Germanic Invasions: SuebiBraga, Portugal
In 409, with the decline of the Roman Empire, the Iberian Peninsula was occupied by Germanic tribes that the Romans referred to as barbarians. In 411, with a federation contract with Emperor Honorius, many of these people settled in Hispania. An important group was made up of the Suebi and Vandals in Gallaecia, who founded a Suebi Kingdom with its capital in Braga. They came to dominate Aeminium (Coimbra) as well, and there were Visigoths to the south. The Suebi and the Visigoths were the Germanic tribes who had the most lasting presence in the territories corresponding to modern Portugal. As elsewhere in Western Europe, there was a sharp decline in urban life during the Dark Ages.

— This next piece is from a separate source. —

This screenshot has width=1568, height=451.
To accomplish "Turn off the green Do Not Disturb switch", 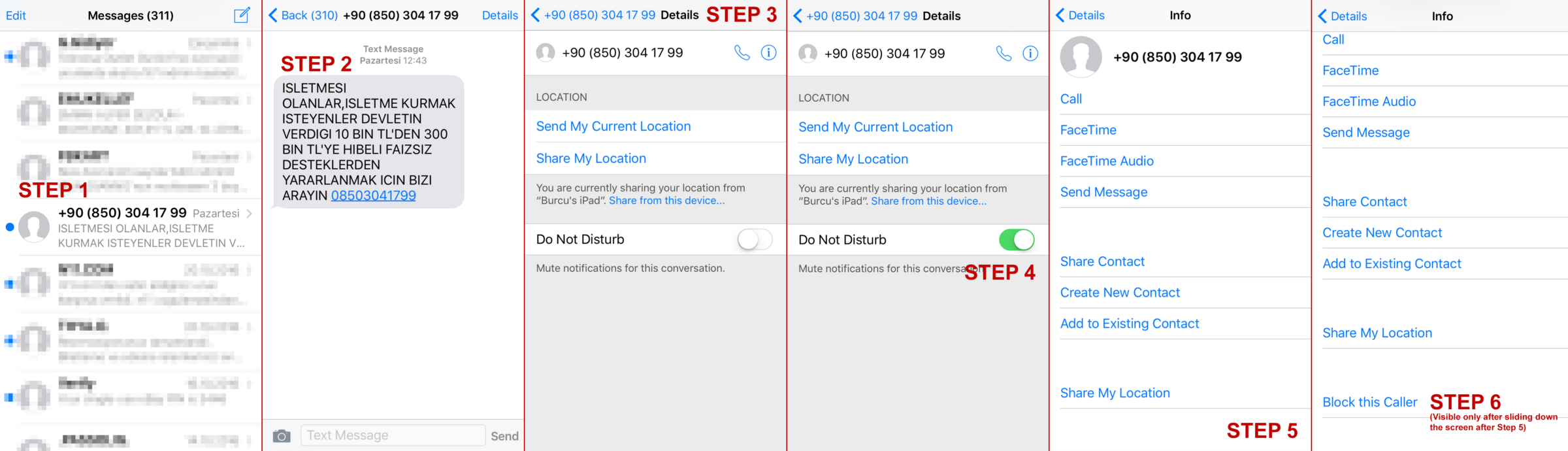I will pos(1017,240).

Roman institutions disappeared in the wake of the Germanic invasions with the exception of ecclesiastical organizations, which were fostered by the Suebi in the fifth century and adopted by the Visigoths afterwards. Although the Suebi and Visigoths were initially followers of Arianism and Priscillianism, they adopted Catholicism from the local inhabitants. St. Martin of Braga was a particularly influential evangelist at this time.
In 429, the Visigoths moved south to expel the Alans and Vandals and founded a kingdom with its capital in Toledo. From 470, conflict between the Suebi and Visigoths increased. In 585, the Visigothic King Liuvigild conquered Braga and annexed Gallaecia. From that time, the Iberian Peninsula was unified under a Visigothic Kingdom.